Marin was a nice fit as a third forward, spelling Jim McMillian and Gar Heard. Goukas could give Ernie DiGregorio and Randy Smith a breather. Buffalo was 26-29 at the time of the deal and finished 42-40. The 6-7 Marin averaged 13 points in 25 minutes per game, picking up the nickname of “The Mad Bomber” in the process. He quickly became a fan favorite for the way he’d come off the bench firing to give the Braves a boost. When those fans watched, they no doubt noticed the birthmark that extended from his shoulder to his arm. "I told people that one night my shooting was so hot that I set my arm on fire,” he told Klingaman with a laugh.

The Braves were even better in 1974-75, going 49-33, and Marin continued to contribute. He averaged almost 12 points per game over 81 games. That set up an interesting first-round playoff series, as Buffalo faced the Bullets – who had moved to Washington since Marin left. Jack’s minutes went down in the postseason matchup, but the Braves extended Washington to seven games before losing.

Marin was 31 by the time the next season started, and his statistics were starting to drop. He only played an average of 23 minutes for Buffalo, scoring a bit under 10 points per game.
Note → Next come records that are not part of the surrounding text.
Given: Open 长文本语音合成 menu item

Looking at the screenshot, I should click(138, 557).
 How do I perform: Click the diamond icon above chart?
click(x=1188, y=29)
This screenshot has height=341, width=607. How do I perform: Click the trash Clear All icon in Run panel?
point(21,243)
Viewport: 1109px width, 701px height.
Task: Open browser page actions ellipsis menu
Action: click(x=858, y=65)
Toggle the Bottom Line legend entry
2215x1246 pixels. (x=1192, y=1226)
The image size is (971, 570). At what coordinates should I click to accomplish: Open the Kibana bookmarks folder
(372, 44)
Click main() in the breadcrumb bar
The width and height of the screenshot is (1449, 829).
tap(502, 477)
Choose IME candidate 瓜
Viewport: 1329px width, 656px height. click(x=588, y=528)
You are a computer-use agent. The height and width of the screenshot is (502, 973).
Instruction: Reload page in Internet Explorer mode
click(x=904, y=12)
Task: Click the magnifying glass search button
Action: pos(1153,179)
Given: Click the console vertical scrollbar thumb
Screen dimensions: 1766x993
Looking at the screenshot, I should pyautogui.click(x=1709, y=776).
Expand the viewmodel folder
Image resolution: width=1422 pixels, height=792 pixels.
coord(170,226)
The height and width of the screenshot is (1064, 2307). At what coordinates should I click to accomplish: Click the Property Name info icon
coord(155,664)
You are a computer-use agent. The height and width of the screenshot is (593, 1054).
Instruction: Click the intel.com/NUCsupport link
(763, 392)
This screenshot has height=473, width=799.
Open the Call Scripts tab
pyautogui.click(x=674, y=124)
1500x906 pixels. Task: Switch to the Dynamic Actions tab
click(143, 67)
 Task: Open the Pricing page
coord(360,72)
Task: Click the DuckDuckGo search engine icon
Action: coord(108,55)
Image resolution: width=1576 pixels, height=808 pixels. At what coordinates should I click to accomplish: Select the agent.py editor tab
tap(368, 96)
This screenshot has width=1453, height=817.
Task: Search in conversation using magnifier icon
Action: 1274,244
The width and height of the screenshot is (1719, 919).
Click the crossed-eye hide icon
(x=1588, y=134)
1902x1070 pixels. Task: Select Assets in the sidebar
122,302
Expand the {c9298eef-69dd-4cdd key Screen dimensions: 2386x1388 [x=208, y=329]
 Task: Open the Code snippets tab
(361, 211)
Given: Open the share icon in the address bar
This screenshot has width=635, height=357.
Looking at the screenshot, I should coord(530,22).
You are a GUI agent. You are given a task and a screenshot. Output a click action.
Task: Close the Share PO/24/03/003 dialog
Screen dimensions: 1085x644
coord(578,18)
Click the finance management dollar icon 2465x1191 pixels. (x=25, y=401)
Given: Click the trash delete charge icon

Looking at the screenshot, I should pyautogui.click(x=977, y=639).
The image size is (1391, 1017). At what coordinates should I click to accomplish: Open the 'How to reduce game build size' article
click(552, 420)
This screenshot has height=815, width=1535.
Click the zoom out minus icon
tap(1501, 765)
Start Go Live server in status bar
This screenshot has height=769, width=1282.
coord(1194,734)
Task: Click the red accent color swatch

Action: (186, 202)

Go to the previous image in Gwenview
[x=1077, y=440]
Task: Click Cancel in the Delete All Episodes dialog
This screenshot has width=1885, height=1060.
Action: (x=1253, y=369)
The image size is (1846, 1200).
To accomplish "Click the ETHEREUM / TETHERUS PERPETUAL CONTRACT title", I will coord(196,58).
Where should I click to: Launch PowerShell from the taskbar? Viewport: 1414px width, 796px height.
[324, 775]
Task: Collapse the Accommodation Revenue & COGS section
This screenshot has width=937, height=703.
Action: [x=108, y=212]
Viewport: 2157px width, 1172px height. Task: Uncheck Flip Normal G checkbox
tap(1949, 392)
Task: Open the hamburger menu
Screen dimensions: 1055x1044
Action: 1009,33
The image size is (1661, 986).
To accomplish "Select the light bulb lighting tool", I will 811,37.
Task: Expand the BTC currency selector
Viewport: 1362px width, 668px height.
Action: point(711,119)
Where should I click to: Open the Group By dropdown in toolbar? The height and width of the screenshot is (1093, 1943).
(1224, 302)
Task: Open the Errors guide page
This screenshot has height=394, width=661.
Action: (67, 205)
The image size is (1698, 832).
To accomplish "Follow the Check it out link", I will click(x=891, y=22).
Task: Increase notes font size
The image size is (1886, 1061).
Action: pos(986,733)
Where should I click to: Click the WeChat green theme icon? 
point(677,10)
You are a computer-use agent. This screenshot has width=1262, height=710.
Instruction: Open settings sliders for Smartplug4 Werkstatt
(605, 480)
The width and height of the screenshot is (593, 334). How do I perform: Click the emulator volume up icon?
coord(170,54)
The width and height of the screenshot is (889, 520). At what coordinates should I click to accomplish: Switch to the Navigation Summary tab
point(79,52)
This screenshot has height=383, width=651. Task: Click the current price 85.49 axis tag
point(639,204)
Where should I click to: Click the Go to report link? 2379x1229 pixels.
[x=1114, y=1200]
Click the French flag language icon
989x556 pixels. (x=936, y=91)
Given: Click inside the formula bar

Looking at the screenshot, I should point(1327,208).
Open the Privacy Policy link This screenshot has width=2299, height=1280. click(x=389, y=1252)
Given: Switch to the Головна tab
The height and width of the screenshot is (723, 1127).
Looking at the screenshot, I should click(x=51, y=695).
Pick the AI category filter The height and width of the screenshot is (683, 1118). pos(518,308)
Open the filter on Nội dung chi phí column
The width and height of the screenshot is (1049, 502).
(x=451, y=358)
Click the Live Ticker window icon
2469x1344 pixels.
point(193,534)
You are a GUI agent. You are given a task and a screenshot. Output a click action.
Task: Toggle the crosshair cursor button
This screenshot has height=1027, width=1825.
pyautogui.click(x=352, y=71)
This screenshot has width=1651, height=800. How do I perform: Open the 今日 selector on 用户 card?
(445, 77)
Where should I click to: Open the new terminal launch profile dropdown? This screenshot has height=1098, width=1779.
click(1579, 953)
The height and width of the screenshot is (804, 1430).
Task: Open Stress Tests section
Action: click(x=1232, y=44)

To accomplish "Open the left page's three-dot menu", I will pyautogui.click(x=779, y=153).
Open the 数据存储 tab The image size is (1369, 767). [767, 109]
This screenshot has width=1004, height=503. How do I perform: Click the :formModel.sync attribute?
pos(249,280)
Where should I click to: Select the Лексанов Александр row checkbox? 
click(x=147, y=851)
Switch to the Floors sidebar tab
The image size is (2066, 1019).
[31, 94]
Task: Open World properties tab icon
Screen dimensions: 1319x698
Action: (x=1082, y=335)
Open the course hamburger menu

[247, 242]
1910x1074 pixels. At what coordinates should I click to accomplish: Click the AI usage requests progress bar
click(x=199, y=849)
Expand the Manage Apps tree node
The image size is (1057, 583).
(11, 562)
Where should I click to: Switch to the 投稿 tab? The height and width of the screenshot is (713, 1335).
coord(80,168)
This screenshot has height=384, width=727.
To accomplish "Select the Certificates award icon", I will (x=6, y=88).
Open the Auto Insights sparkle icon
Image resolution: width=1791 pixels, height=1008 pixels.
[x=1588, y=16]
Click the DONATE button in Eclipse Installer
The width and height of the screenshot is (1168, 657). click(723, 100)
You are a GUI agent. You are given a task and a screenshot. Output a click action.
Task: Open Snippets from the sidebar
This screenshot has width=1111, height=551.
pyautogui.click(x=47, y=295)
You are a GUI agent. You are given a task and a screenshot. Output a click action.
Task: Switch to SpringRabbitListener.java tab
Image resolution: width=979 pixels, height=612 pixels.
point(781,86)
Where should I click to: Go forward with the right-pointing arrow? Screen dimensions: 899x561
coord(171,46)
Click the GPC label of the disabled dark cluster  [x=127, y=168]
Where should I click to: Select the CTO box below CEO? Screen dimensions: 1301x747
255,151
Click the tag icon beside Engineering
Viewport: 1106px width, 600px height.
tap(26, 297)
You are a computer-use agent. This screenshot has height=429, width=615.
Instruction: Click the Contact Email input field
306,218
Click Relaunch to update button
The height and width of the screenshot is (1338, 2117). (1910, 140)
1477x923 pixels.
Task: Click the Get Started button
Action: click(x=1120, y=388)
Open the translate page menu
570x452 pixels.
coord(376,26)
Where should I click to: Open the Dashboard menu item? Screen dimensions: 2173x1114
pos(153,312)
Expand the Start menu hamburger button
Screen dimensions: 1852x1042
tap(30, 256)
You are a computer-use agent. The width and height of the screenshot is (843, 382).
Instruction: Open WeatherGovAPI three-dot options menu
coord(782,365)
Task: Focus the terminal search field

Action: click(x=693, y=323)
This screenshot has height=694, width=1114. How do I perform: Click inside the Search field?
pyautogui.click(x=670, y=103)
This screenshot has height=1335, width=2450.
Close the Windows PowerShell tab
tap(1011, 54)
Even so, it was a bit of surprise when the Braves traded Marin to Chicago for a first-round draft choice in midseason 1977. Buffalo needed more talent to advance deep in the playoffs, not less.

The Bulls needed all the talent it could find too. Chicago had Bob Love and Mickey Johnson at forward, but were a long way from contender status. The Bulls finished 24-58 and missed the playoffs. Jack did contribute 11 points per game. A year later, Marin’s minutes were down to 16 per game. At least the Bulls received a boost from newcomers Artis Gilmore and Scott May, and reached the playoffs with a 44-38 record. Chicago lost to the eventual NBA champion, Portland.

Marin had played 849 games in his career at that point, averaging 14.8 points per game. Jack played in All-Star Games in 1972 and 1973. His career free throw shooting percentage was a spectacular .843. He turned down a good contract offer from the Bulls at that point. It was time to move on, and Marin had prepared for the day by taking some law courses at the University of Maryland during his playing days.

Marin went back to Duke to finish law school and became a lawyer in 1980. Not surprisingly, Jack settled in Durham, and remained there for decades. Marin ran for Congress in 1982 – he wasn’t shy about expressing his conservative views in his playing days - but lost in the general election. He kept a hand in basketball by working with the National Basketball Retired Players Association, and by helping players who were pursuing opportunities overseas. What’s more, Marin found an outlet for his competitive side: golf. He became an outstanding golfer, even taking part in some celebrity tournaments. Marin teaches the sport to wounded veterans as part of the “Hope for the Warriors” program.

Jack has spent some of his time in retirement picking up honors. He is in the Hall of Fame for Mercer County (Pa.), the states of North Carolina and Pennsylvania, and Duke University. In 1991 he was selected to the National Association of Basketball Coaches Silver Anniversary All-America Team.